── Texte source
Lors du 6e Congrès sioniste, en août 1903, l’idée est d’abord accueillie avec enthousiasme. Mais une opposition émerge vite du côté des délégués russes, pourtant les premières victimes des pogroms. Ils refusent un Etat juif ailleurs que sur la terre biblique.
En revenant dans la salle du Congrès, ils s’assoient par terre en signe de deuil du retour vers Sion. « Les arguments des opposants sont uniquement romantiques », déplore dans son allocution Nahman Sirkin, penseur du sionisme socialiste.
Eviter une scission qui serait fatale
L’expédition de 1905 pour trouver une terre au peuple juif explore le Kenya. (Titwane pour Le Parisien Week-End)
Comme en atteste l’attitude des juifs russes, une population qui fuit chaque année par dizaines de milliers la misère et les persécutions, l’aspiration sioniste dépasse largement la volonté d’émigrer. Soucieux de ne pas aboutir à une scission qui pourrait être fatale, Herzl renonce à ce que le Congrès se prononce sur sa proposition. Il ne soumet au vote que celle d’envoyer en Afrique une expédition pour étudier la faisabilité d’une colonisation. Par 295 voix pour, 178 contre et 98 abstentions, l’assemblée valide cette option non engageante.
────
── Données fournies
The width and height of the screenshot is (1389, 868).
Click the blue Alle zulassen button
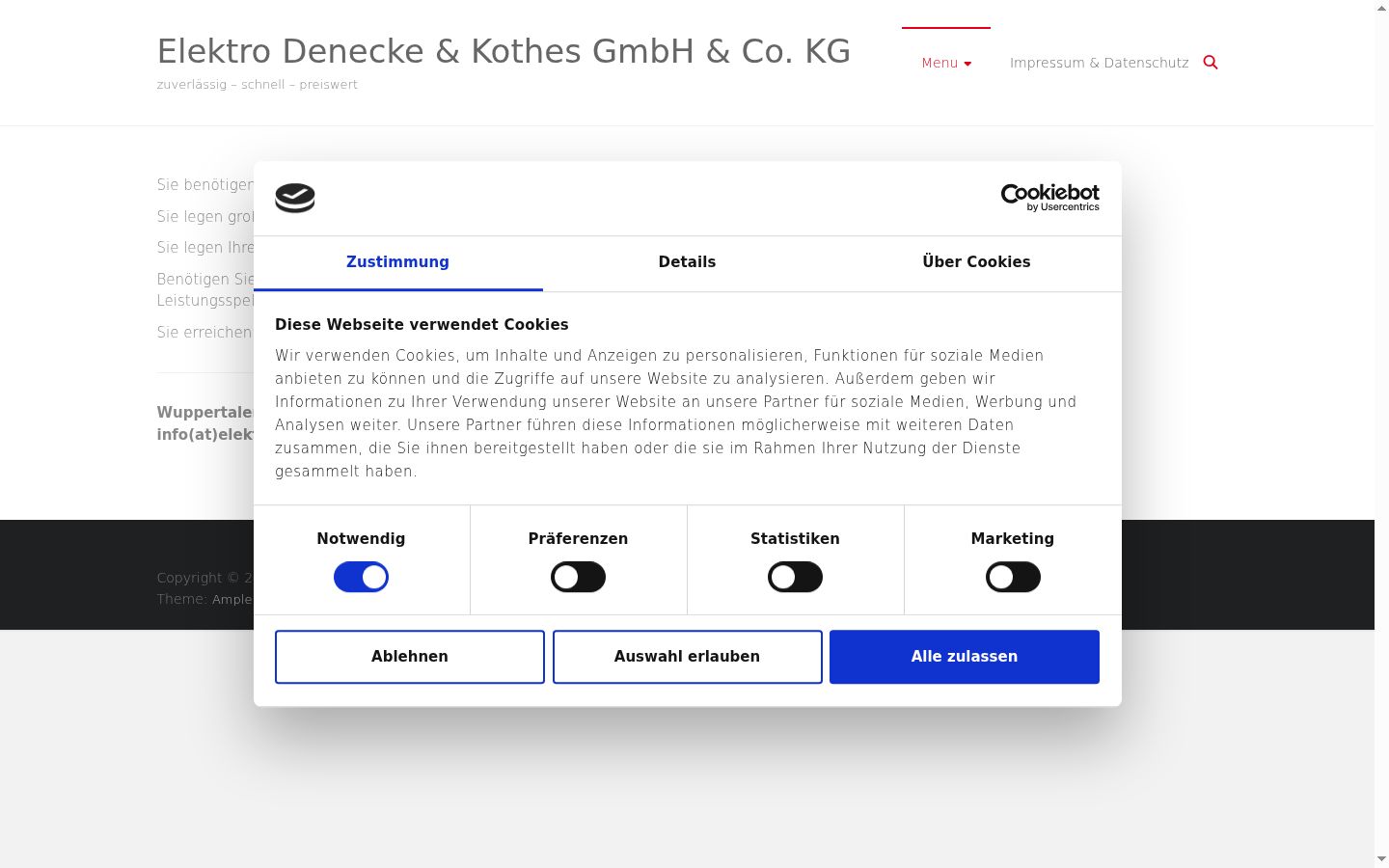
────
_Problèmes à résoudre_
#1 Renvoyez tel quel le passage du texte sur le Congrès sioniste qui commence à « Lors du 6e Congrès » et se termine à « Le Parisien Week-End) ».
#2 Poursuivez le texte sur le Congrès sioniste à partir de sa dernière phrase.
Le matériel provient d'une autre source.

_Résultats des tâches_
#1
Lors du 6e Congrès sioniste, en août 1903, l’idée est d’abord accueillie avec enthousiasme. Mais une opposition émerge vite du côté des délégués russes, pourtant les premières victimes des pogroms. Ils refusent un Etat juif ailleurs que sur la terre biblique.
En revenant dans la salle du Congrès, ils s’assoient par terre en signe de deuil du retour vers Sion. « Les arguments des opposants sont uniquement romantiques », déplore dans son allocution Nahman Sirkin, penseur du sionisme socialiste.
Eviter une scission qui serait fatale
L’expédition de 1905 pour trouver une terre au peuple juif explore le Kenya. (Titwane pour Le Parisien Week-End)

#2
Présent au Congrès, un certain Léon Trotski en fait le compte rendu dans un article qui paraît le 1er janvier 1904 dans l’Iskra, l’organe du Parti ouvrier social-démocrate de Russie, un journal marxiste dirigé par Lénine. Il y voit « une manifestation de désintégration et d’impuissance » d’un mouvement sioniste « condamné à perdre dans l’avenir tout droit d’exister ». Sa vision radicale atteste du différend majeur engendré par un projet africain, qui semble par ailleurs au point mort.
L’expédition n’a pas encore trouvé de financement, et le mensuel L’Echo sioniste, dans son numéro de janvier, assure être « en mesure d’affirmer d’une manière officieuse qu’il ne sera plus question du projet de l’Ouganda ». Mais, en mars, ce même journal fait machine arrière. « La lutte va reprendre, plus âpre, peut-être plus violente que jamais », promet-il, relevant que « M. Herzl lui-même n’a pas soupçonné toute la gravité » d’une affaire qui menace « le sionisme palestinien ».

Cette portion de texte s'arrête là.